━━━ PAGE EXTRACT

Follow us on



Print edition : Jun 09, 2001 T+T-

The Left Front in West Bengal returns to power for a record sixth time, riding the crest of an impressive pro-incumbency wave, and gets down to the task of setting development priorities and building on the achievements of the past 24 years when it was in power.

AS the results of the elections to the five Assemblies began to be telecast on May 13, a trend quickly became evident. The election campaign in West Bengal had been watched and debated keenly and the outcome showed that its electorate had bucked the national trend. Riding the crest of an impressive pro-incumbency wave, the Left Front was voted back with a two-thirds majority: it won 199 out of 294 Assembly seats, with a vote-share of 49 per cent.

Disaggregate the figures, and the quality and scope of that victory become evident. The Left Front won a great majority of rural and semi-urban seats, 15 out of 16 seats reserved for candidates of the Scheduled Tribes, and 47 out 58 seats reserved for candidates from the Scheduled Castes. It won a majority of seats in 14 out of 18 districts in the State. Nineteen out of 28 women legislators are from the Left Front. The overall vote share of the Front remained essentially the same as in the 1996 Assembly election.

━━━━━━

EXERCISE:
Carry on the article on the Left Front's 2001 election victory in West Bengal, starting after its final sentence. The listing that comes next plays no part in this work.

━━━ INFORMATION SHOWN

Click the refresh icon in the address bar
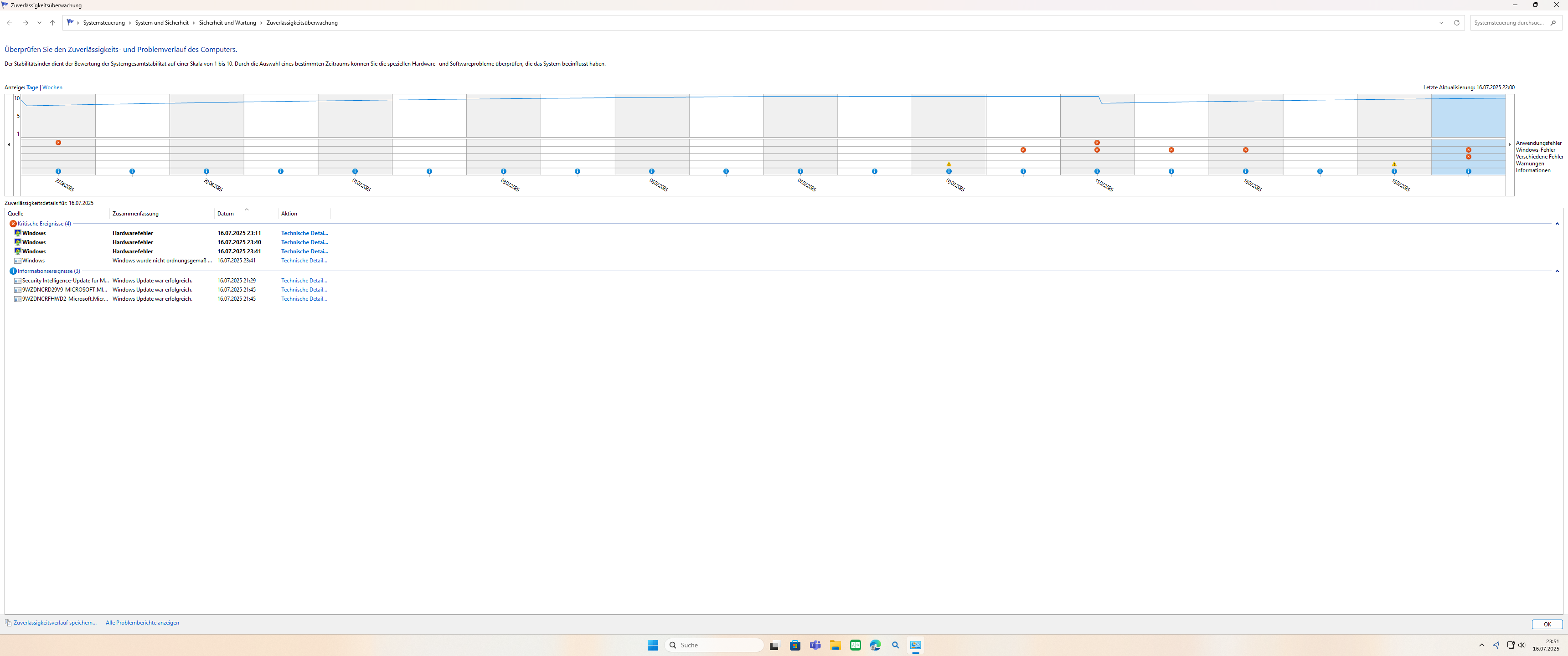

━━━━━━

RESULT:
This is the first time in Indian electoral history that a party or coalition of parties has won six consecutive elections to a Legislative Assembly. Although the Congress party was voted back to power in successive elections in some States in the pre-1977 period, the opposition to the Congress was then organisationally weak, and there was the solid support that the party received from a Congress government at the Centre. In West Bengal, by contrast, the odds appeared to be stacked against the Left Front returning to power for the sixth time. There was a hostile government at the Centre, which just months before the elections had threatened to dismiss the State government on allegations of a breakdown of law and order. At the State level, the Front had to contend with an Opposition that began campaigns of violence in different parts of the State. Large sections of the Press campaigned against the Front. And last but not least, the Front had also to deal with the complacency that 24 years of power had instilled in sections of its own rank and file.

"This was the toughest election we have faced," said Anil Biswas, Secretary of the State Committee of the CPI(M). "It is for the first time that we have had such a right-wing government at the Centre. After 24 years there is an anti-incumbency factor that sets in automatically; after all, you cannot satisfy everybody."

The Left Front went into these elections without the towering personality of Chief Minister Jyoti Basu as its Chief Ministerial candidate. His successor Buddhadeb Bhattacharjee moved into the spotlight with ease. Bhattacharjee carried the Front's public campaign with a high degree of visibility and charm, winning the confidence of new sections of the electorate in the concluding months of the campaign. Jyoti Basu's active campaign presence, support and experience, however, remained crucial, and gave the campaign cohesiveness and direction. "The election verdict," said Ashok Mitra, economist and former Left Front Finance Minister, "was the last salute from the people of Bengal to Jyoti Basu's electoral career."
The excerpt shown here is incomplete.